■ **ACTIVITIES**
1) Can you copy the stretch of the termite school article from "The LSU AgCenter school" through "pest control companies." word for word?
2) From the termite school article:
(a) About how many pest control operators and technicians have completed the training since 2000?
(b) In what town does Ashley Quirk run his pest control business?
(c) How many pest control operators own LIPCA Insurance?

■ **SELECTED TEXT**
-------------------------
Unique termite school helps with Louisiana pest control

Linda Benedict, Bogren, Richard C.  |  12/8/2007 3:00:46 AM

Since 2000, nearly 450 pest control operators and technicians have completed two days of either basic or master training programs on treating for termites and other wood-destroying insects at the Lois Caffey Termite Training Center at the LSU AgCenter in Baton Rouge.

The operators, who come from across Louisiana, learn pest control procedures according to the state minimum termite treating standards as one of the steps required to test for state certification or re-certification.

“Knowledge is the most powerful thing you get here,” said Ashley Quirk, who operates Quirk’s Pest Control in Slidell.

Quirk said the school is important for a one-man operation like his because “it puts you on an even level” with competitors.

“You need to know how to do this,”  Quirk said. “Whether it’s a $100,000 house or a $1 million house, each is treated the same way.”

The LSU AgCenter school is one of three programs approved by the Louisiana Structural Pest Control Commission. The other two are operated by private companies.

“This is the only one for independent pest control operators,” said Allen Fugler, who helps administer the training programs. Fugler is vice president of marketing with LIPCA Insurance, a company owned by more than 250 pest control operators in Louisiana and specializing in insuring pest control companies.
-------------------------
■ **INFORMATION SHOWN**
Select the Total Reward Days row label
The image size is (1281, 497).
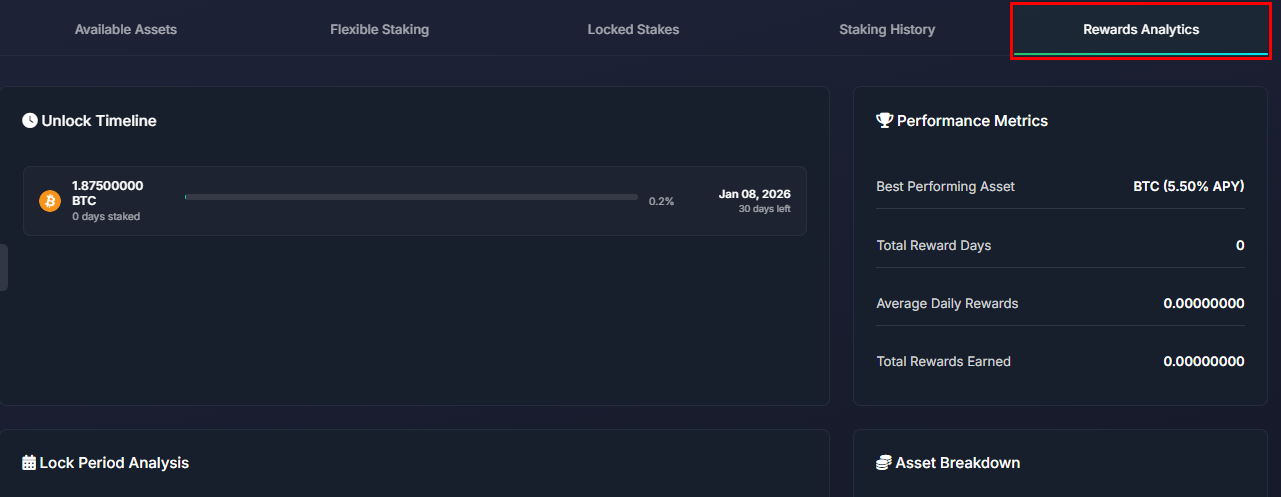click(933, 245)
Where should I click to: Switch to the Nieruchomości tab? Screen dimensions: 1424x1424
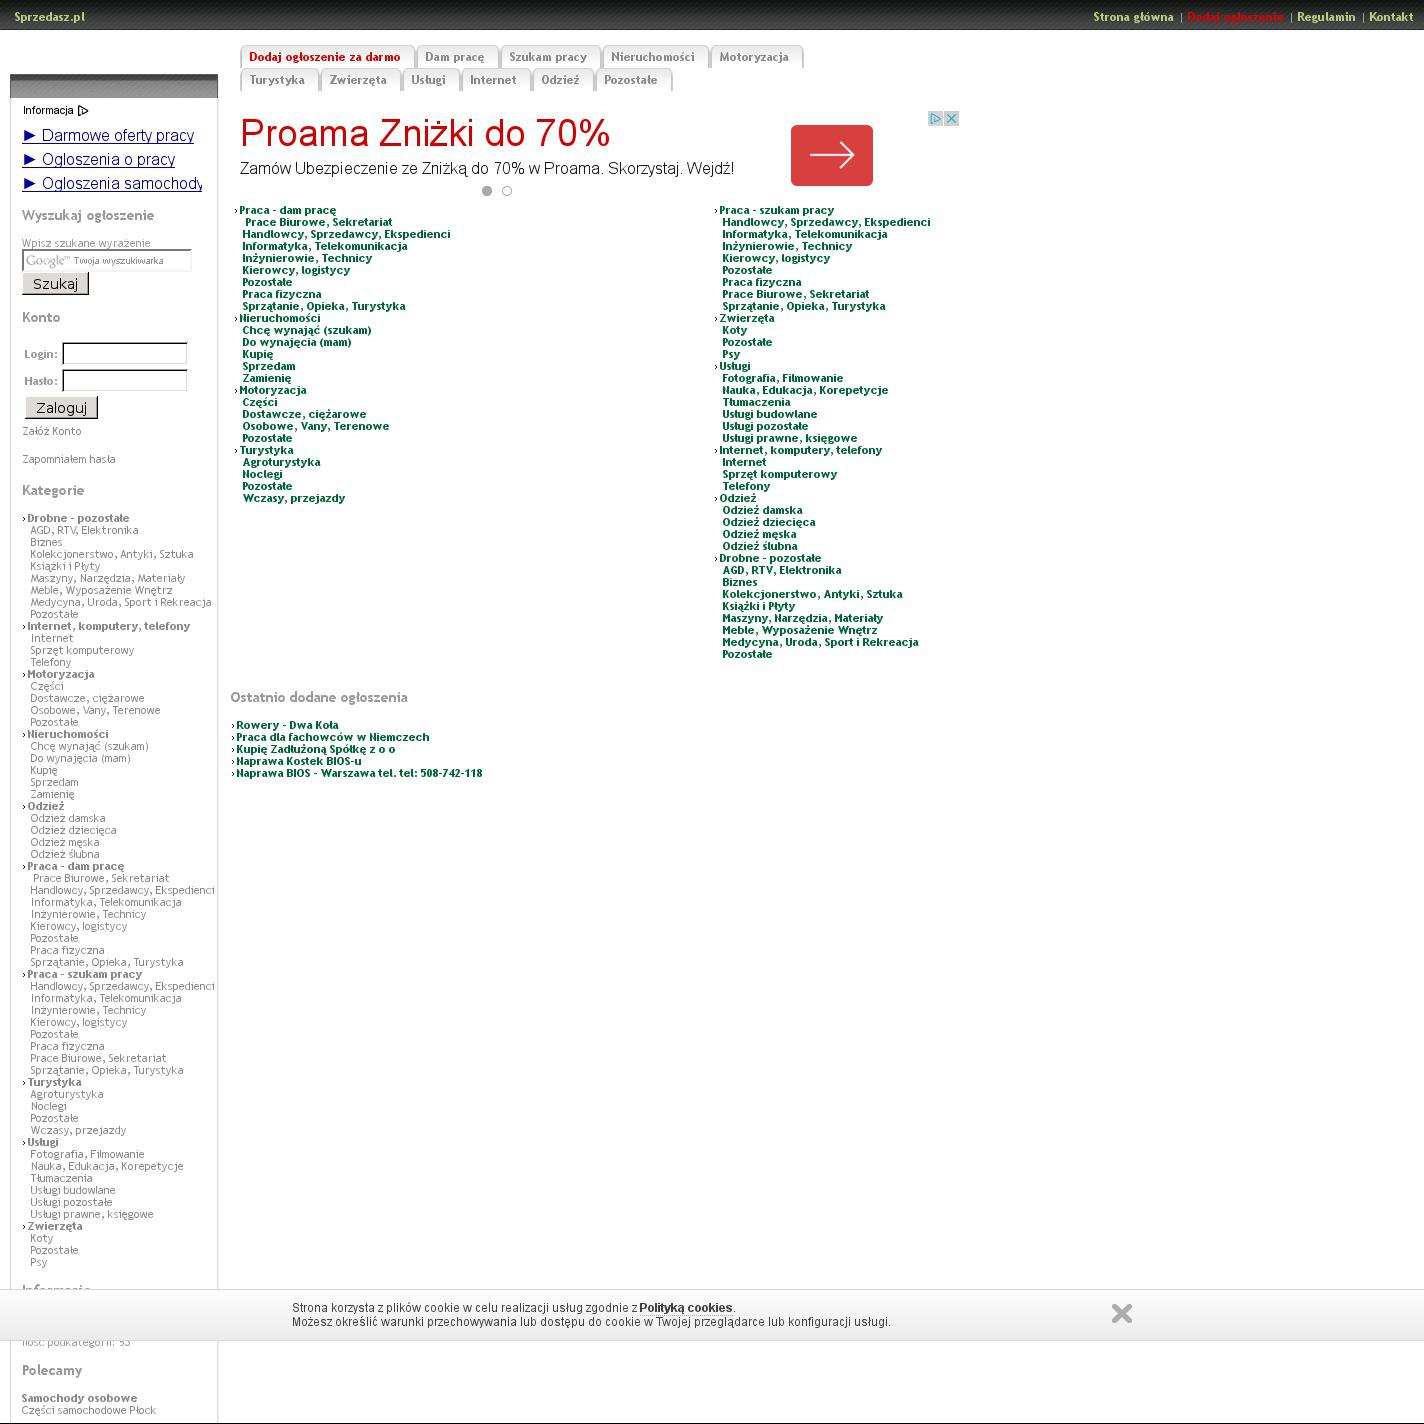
-------------------------
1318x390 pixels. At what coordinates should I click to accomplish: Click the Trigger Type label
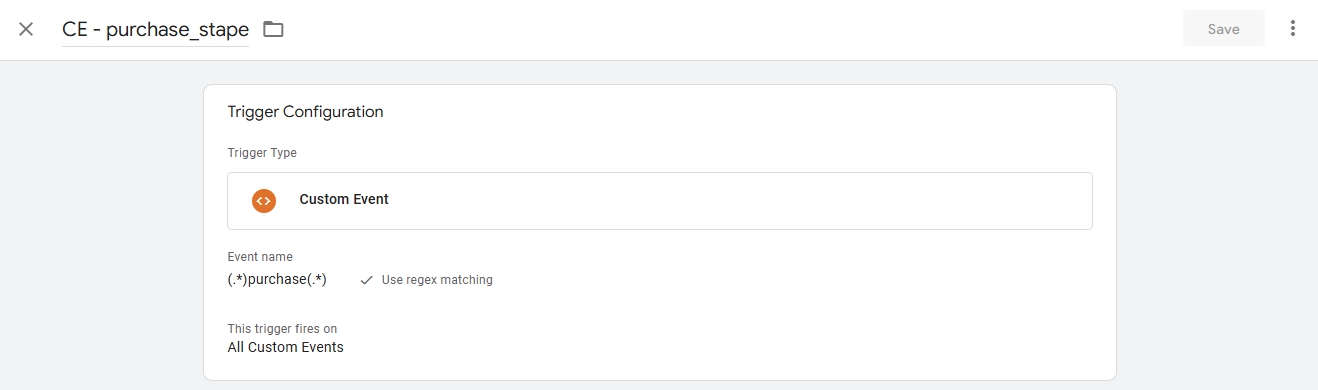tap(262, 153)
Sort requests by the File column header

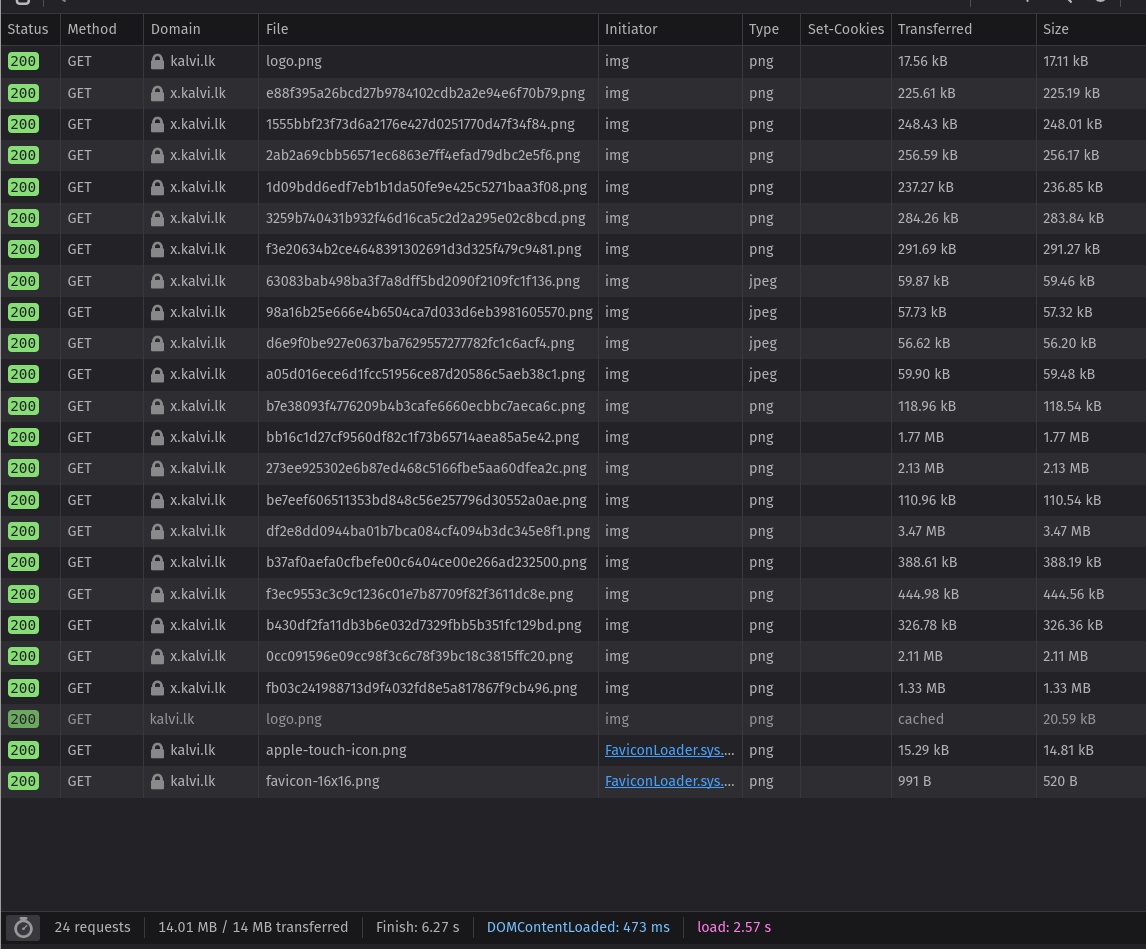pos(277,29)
-------------------------
■ **ANSWERS TO THE PROBLEMS**
1)
The LSU AgCenter school is one of three programs approved by the Louisiana Structural Pest Control Commission. The other two are operated by private companies.

“This is the only one for independent pest control operators,” said Allen Fugler, who helps administer the training programs. Fugler is vice president of marketing with LIPCA Insurance, a company owned by more than 250 pest control operators in Louisiana and specializing in insuring pest control companies.

2)
(a) Nearly 450
(b) Slidell
(c) More than 250